For spreading hubs and carriers, I typically just pound a fat flathead screwdriver in the gap rather than screwing the bolt against a wedge. It’s a little faster.

And I always coat my axles with WD40 both when they go in and when they come out.


(Mike Clark) #3

I don’t have issues with axles. Others do. I have had fits trying to remove parts on used kart and decided I didn’t want to live like that.
What I do:
Debur everything and chamfer sharp edges on all hubs and carriers. Same for axles if not done well enough at factory. Remove any high spots if detected. This can take up to 5-15-30 minutes a hub including the outside. It also removes sharp edged that can cut you. (my CRG hubs were bad about this) Do it in the off season if time is an issue. I use files, sandpaper, deburring tools, scraper, knife or whatever works in a spot.
I also use anti-seize or some other form of lube when assembling, even under keyways. I never lose hubs and don’t need to pound parts on & off. If you need to force parts on that is not a good sign, it ain’t gonna get easier coming off.
I truly believe burs are a big percentage of the problems with getting bound and even in losing wheels during a race. Anyway it works for me.


(Eric Gunderson) #4

I’ve found that as the others said religiously deburring everything helps prevent issues.

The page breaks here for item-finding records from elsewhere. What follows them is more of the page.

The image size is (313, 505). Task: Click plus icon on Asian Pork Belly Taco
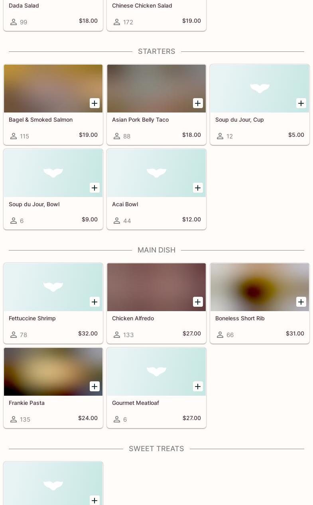click(x=198, y=103)
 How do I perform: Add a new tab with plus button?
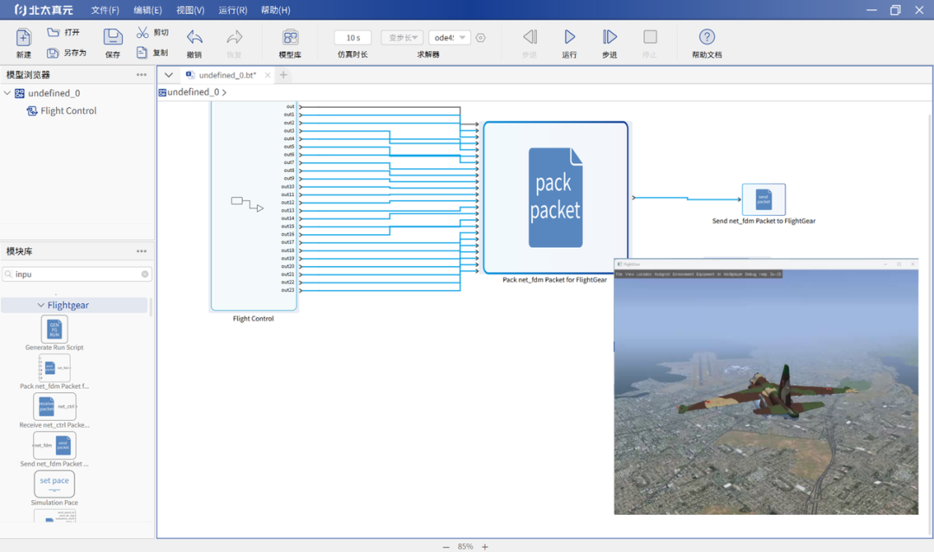283,75
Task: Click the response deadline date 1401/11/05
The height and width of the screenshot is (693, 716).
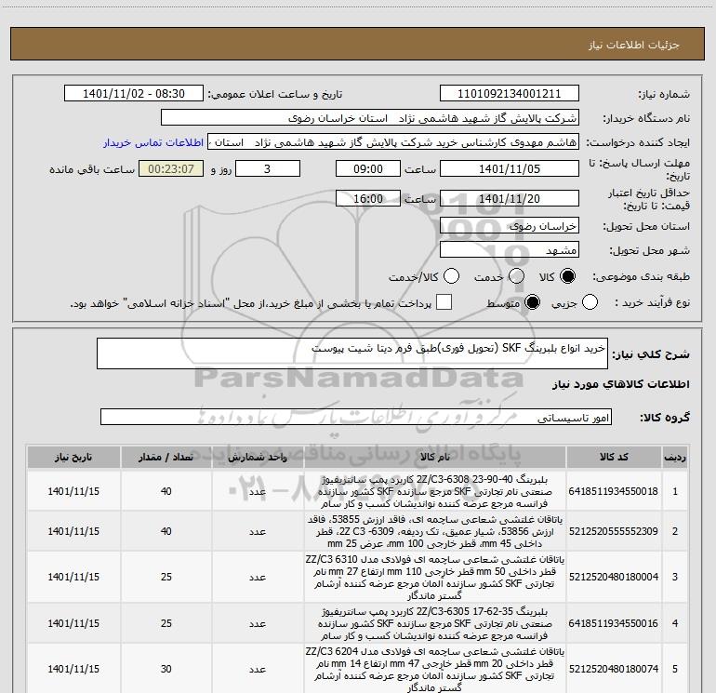Action: [509, 168]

Be militant about it. Utilize scotch bright or light sand paper, or a file. I find radially sanding the axle bearing surfaces with Emory cloth (in direction of rotation, not in direction of sliding axle in and out) makes a huge difference in putting in or removing axles.

Another product I use is amsoil MP metal protector, after I use WD40 to clean and coat an axle once done filing. That helps prevent little bits of dust cling to the axle which causes burrs.